Eight Myths About Dental Health Debunked
by Vanessa James
When it comes to dental health, everyone is well aware of the importance of brushing their teeth on a regular basis. Everyone is also well aware of the permanent problems that can be caused by failing to do so.
When it comes to other matters of dental health however, there tends to be a little more confusion.
Between misunderstandings and misinformation, the prevalence of myths on the topic is surprisingly high.
If you’d like to keep your teeth shiny and white, here are eight popular dental health myths that you’d be wise to ignore.
1) Pregnant Women Should Avoid Dental Visits
Unfortunately, getting pregnant is not a good excuse for skipping a dental appointment. If you are pregnant, it is important to inform your dentist however as there are some procedures that you cannot have done. These include amalgam removal and the use of certain antibiotics.
Cleanings, fillings and local anesthetics are all perfectly harmless. In fact, even x-rays are considered okay provided they are genuinely necessary.
2) The More You Brush the Better
Increasing the amount of time that you spend brushing your teeth will only benefit them if you’re not currently brushing them enough.
If you’re already brushing your teeth the recommended amount (two minutes, twice a day), brushing them more is actually likely to do more harm than good.
This is because toothpaste is a form of abrasive and over brushing can therefore wear your teeth down.
3) Children Don’t Need to Go to the Dentist Until They Get Their Second Teeth
While damage to a child’s primary teeth might not be a permanent problem, that doesn’t mean that it can’t be painful.
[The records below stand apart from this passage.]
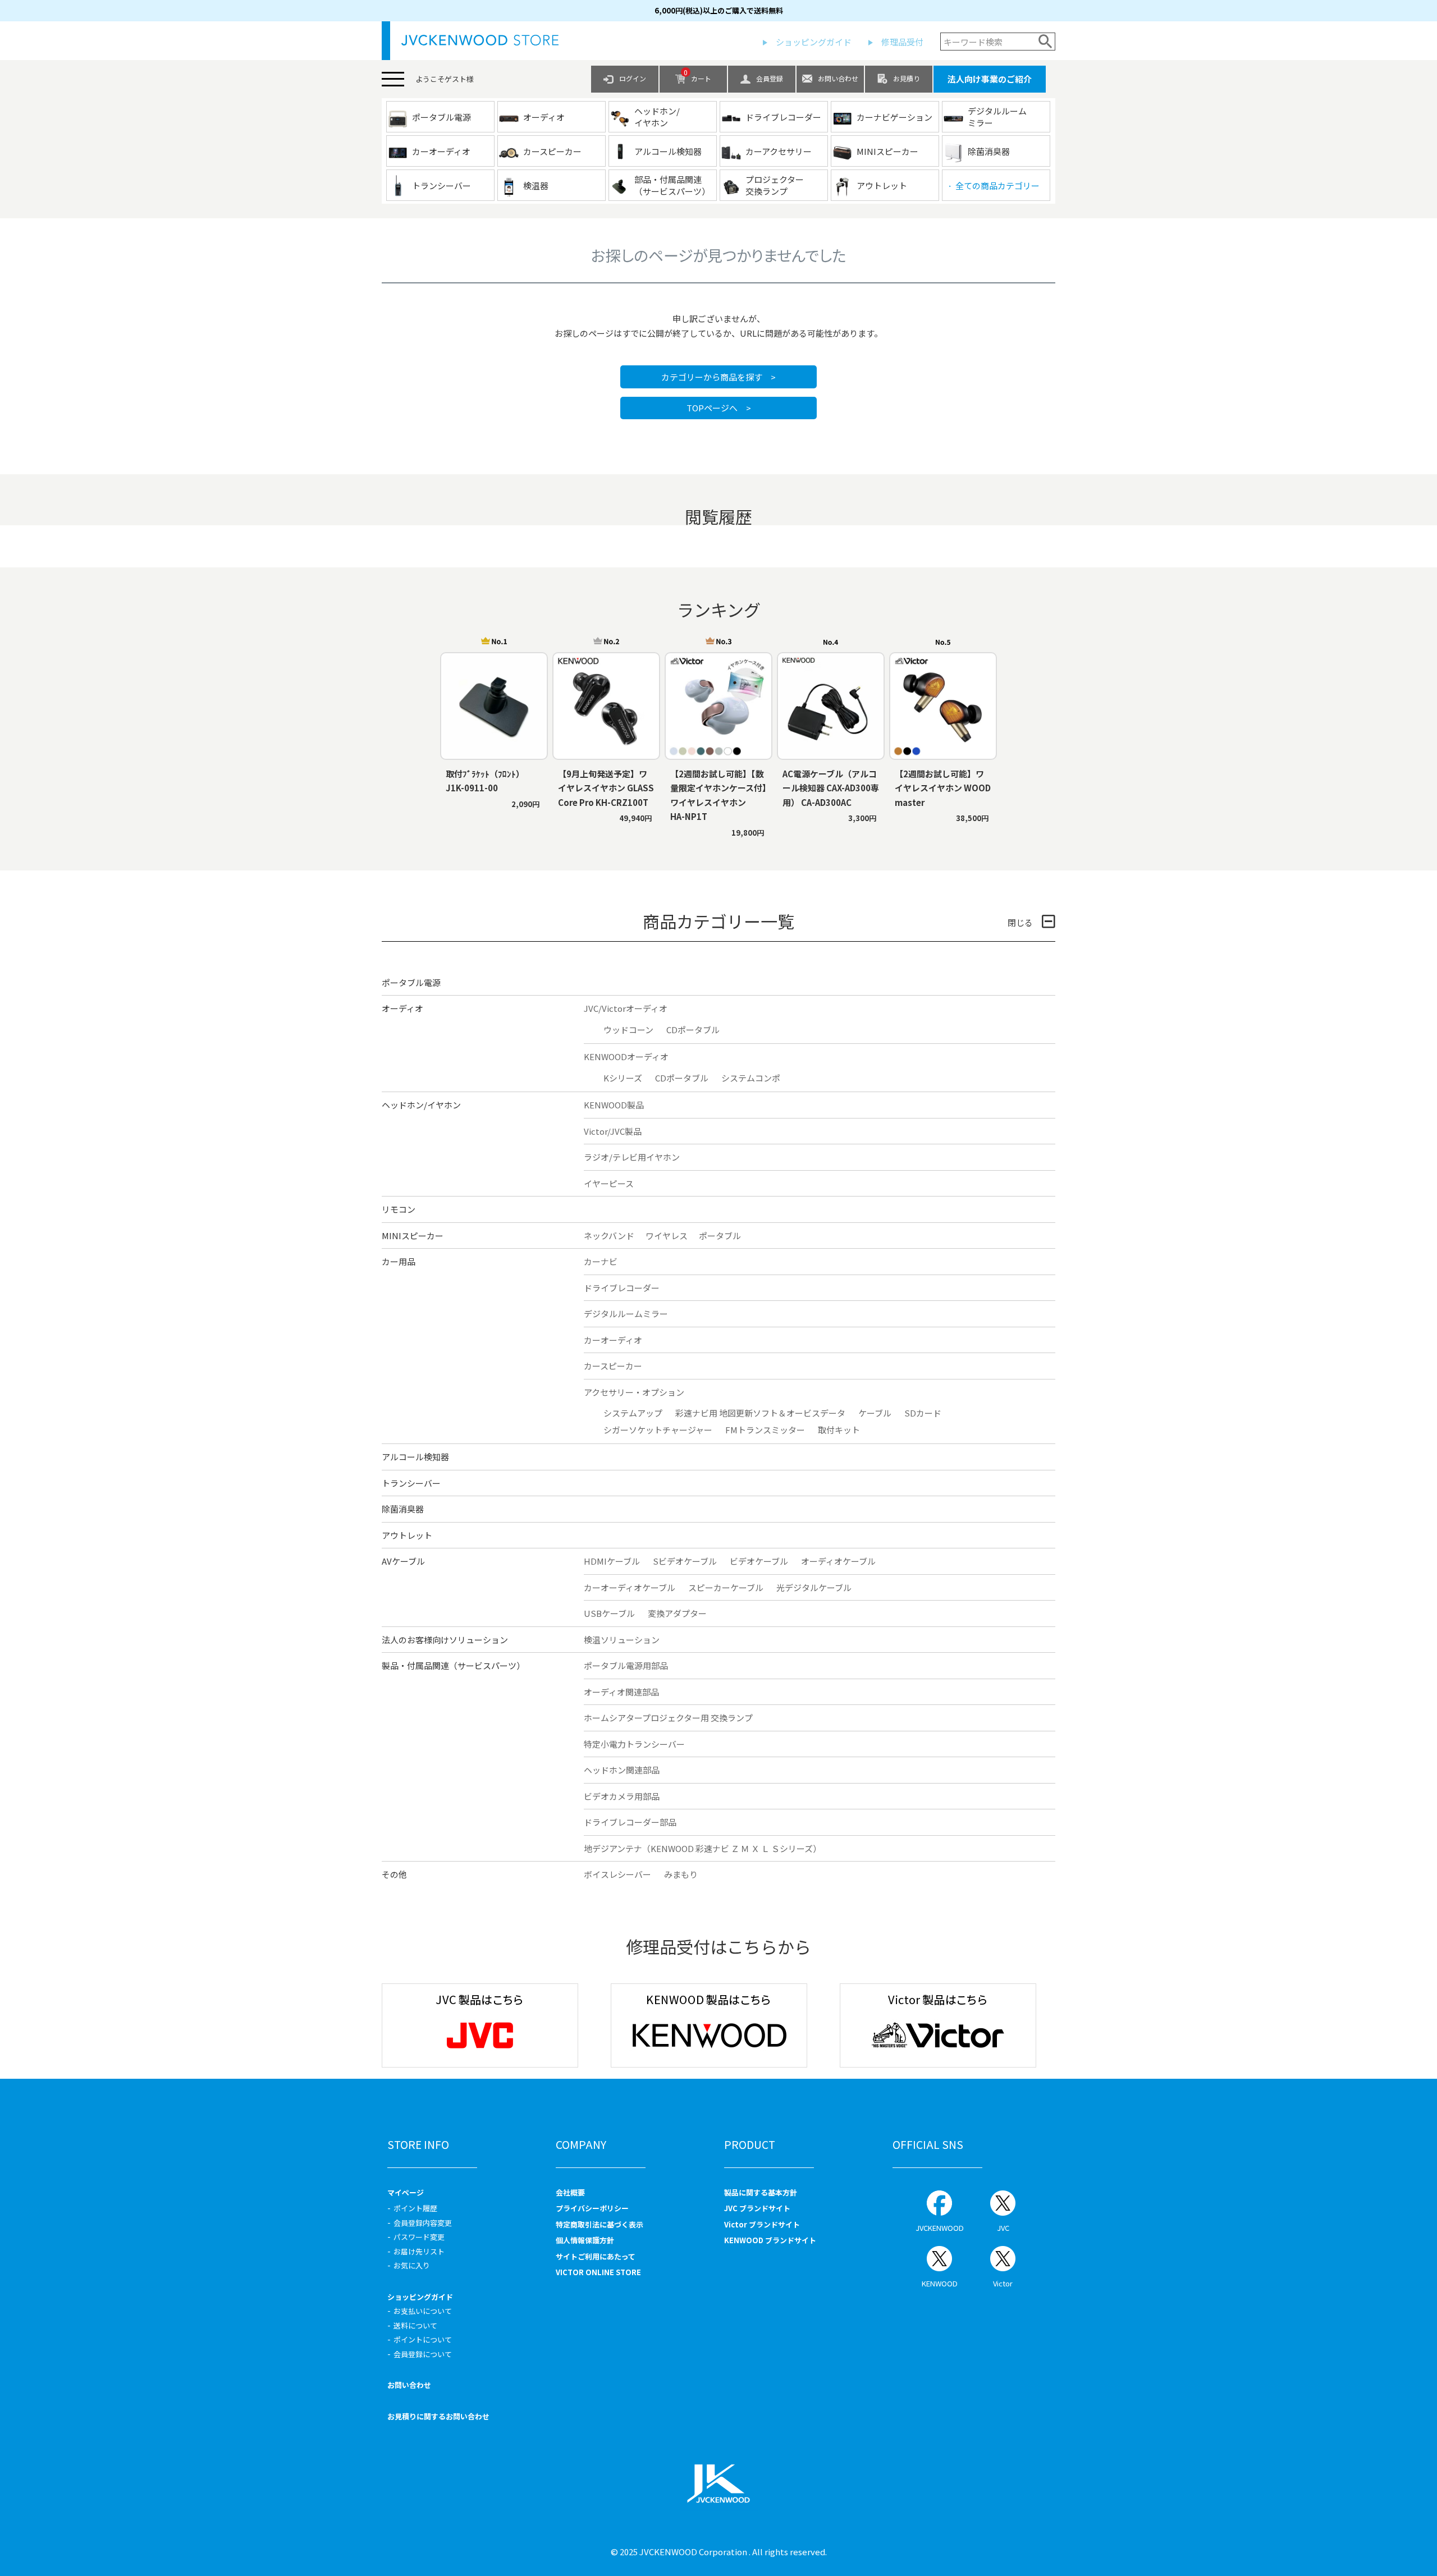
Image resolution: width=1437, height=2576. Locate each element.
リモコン (398, 1209)
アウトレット (407, 1535)
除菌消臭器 (403, 1509)
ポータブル (720, 1235)
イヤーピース (609, 1183)
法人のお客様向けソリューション (445, 1639)
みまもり (681, 1874)
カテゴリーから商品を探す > (718, 377)
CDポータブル (693, 1029)
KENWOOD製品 (614, 1105)
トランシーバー (411, 1483)
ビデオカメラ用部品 (622, 1796)
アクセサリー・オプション (634, 1392)
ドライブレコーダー (622, 1288)
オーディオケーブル (838, 1561)
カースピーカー (613, 1366)
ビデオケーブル (759, 1561)
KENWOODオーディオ (626, 1056)
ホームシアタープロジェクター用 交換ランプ (668, 1718)
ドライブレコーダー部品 (630, 1822)
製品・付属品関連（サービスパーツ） (453, 1665)
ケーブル (874, 1413)
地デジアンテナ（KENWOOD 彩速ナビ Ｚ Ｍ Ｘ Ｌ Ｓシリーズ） (702, 1848)
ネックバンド (609, 1235)
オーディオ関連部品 (621, 1692)
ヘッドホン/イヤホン (421, 1105)
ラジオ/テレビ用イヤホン (632, 1157)
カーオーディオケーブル (629, 1587)
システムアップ (632, 1413)
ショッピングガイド (814, 42)
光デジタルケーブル (814, 1587)
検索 (1045, 41)
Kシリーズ (622, 1078)
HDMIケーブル (612, 1561)
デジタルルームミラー (626, 1313)
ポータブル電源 (411, 982)
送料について (415, 2325)
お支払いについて (422, 2310)
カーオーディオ (613, 1340)
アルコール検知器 (415, 1457)
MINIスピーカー (412, 1235)
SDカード (922, 1413)
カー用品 (398, 1261)
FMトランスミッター (765, 1430)
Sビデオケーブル (685, 1561)
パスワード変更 (419, 2236)
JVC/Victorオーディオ (625, 1008)
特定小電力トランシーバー (634, 1744)
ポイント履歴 (415, 2208)
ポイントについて (422, 2339)
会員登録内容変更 (422, 2222)
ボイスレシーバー (617, 1874)
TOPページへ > (719, 408)
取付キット (839, 1430)
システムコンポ (750, 1078)
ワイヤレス (667, 1235)
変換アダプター (677, 1613)
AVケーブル (403, 1561)
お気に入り (411, 2265)
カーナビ (600, 1261)
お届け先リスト (419, 2251)
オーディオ (402, 1008)
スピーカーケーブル (725, 1587)
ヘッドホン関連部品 (622, 1770)
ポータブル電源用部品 (626, 1665)
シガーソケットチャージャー (657, 1430)
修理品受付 (902, 42)
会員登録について (422, 2354)
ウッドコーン (628, 1029)
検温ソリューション (622, 1639)
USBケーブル (609, 1613)
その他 (394, 1874)
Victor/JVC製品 (613, 1131)
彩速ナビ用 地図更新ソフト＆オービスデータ (760, 1413)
It’s also very common for children who go to the dentist later in life to have picked up quite a few poor dental hygiene habits.
Because of these reasons, parents are advised to bring their children to the dentist before they reach their third birthday. Permanent teeth don’t usually arrive until a child reaches six.
4) You Take a Break from Brushing if Your Gums are Bleeding
Unfortunately, taking a break from brushing is likely to make your bleeding gums worse. This is because bleeding gums are typically caused by plaque build up, which is in turn caused by not brushing frequently enough.
The only way that brushing your teeth can make bleeding gums worse is if you are brushing your teeth too hard or with a brush with hard bristles. For best results, always brush your teeth gently and with a soft bristled brush.
5) When a Dentist Sees Spotless Teeth, He Assumes You Take Care of Your Teeth
It’s very common for people who don’t take good care of their teeth to try to hide this fact from the dentist by cleaning their teeth excessively before they visit the dentist.
Unfortunately, poor dental hygiene leads to red, swollen gums and there’s no amount of brushing that can hide them. Dentists can therefore always tell when a patient doesn’t take care of his/her teeth.
6) Dental X-rays Are Unnecessary
Dental x-rays might be pretty expensive but unfortunately, they are often very much required. Dental x-rays are the only way to spot decay and other problems below the surface of your teeth. And such problems, when left untreated, can have major long term implications.
It’s also worth noting that the amount of radiation given off by dental x-rays is minimal. Unless you plan on getting your mouth x-rayed frequently, it’s nothing to be concerned about. However, you do need to be aware of the dangers of frequent dental x-rays and ask whether the x-ray is necessary.
7) Teeth Whitening is Bad for Your Teeth
The dangers of whitening your own teeth are debatable. But provided you visit a dentist, the procedure is perfectly safe and completely harmless.
Contrary to popular belief, getting your teeth whitened does not damage their enamel. The only negative side effect of teeth whitening is that it can lead to more sensitive teeth and occasionally redder gums. Both of these side effects however, are temporary.
You can also naturally whiten your teeth with these tips.
8) If You Brush Your Teeth Properly, You Don’t Need to Floss.
Flossing mightn’t be very much fun but unfortunately, if you want plaque free teeth, it’s essential. Regardless of what toothbrush you use, or how often you use it, brushing alone can only clean around seventy percent of the surface of your teeth.
This means that if you fail to flush, plaque is going to gradually build up. It’s also worth noting that flossing your teeth shouldn’t be painful. If it is, it means that you’re doing it wrong.